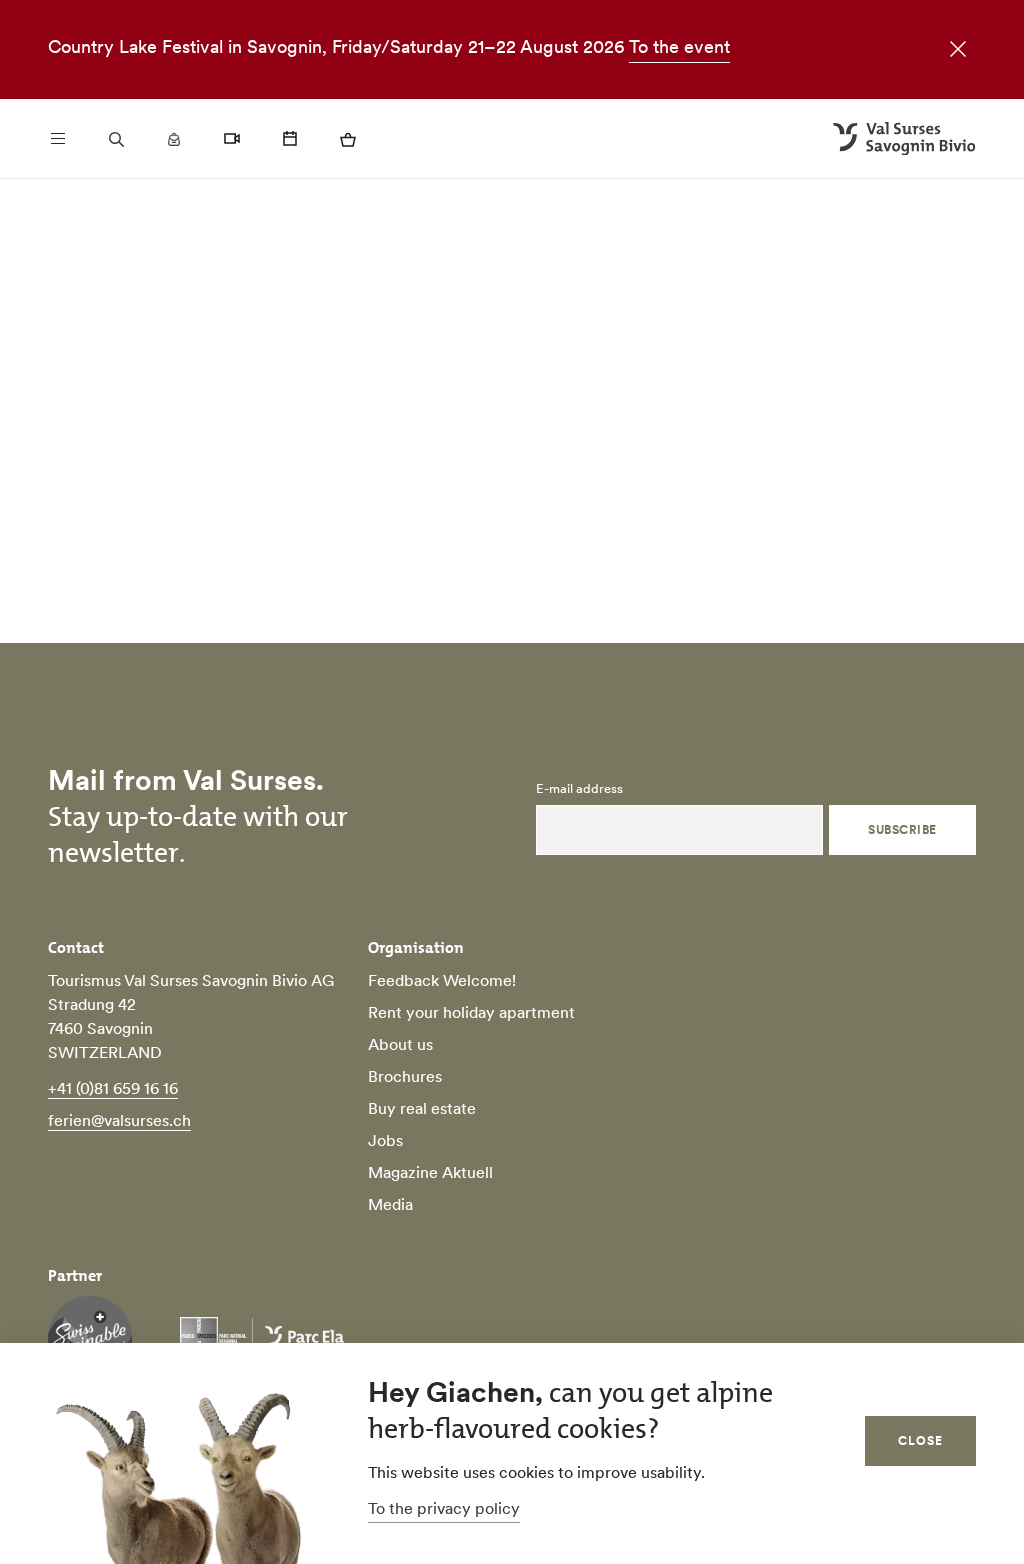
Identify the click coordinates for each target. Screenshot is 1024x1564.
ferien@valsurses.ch (119, 1120)
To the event (679, 46)
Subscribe (902, 829)
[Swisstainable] (90, 1338)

--- --- ---

> **Work request**
Transcribe the material above in full. No picture is to be copied.

> **Response**
Identify the click coordinates for each target. Screenshot is 1024x1564.
ferien@valsurses.ch (119, 1120)
To the event (679, 46)
Subscribe (902, 829)
[Swisstainable] (90, 1338)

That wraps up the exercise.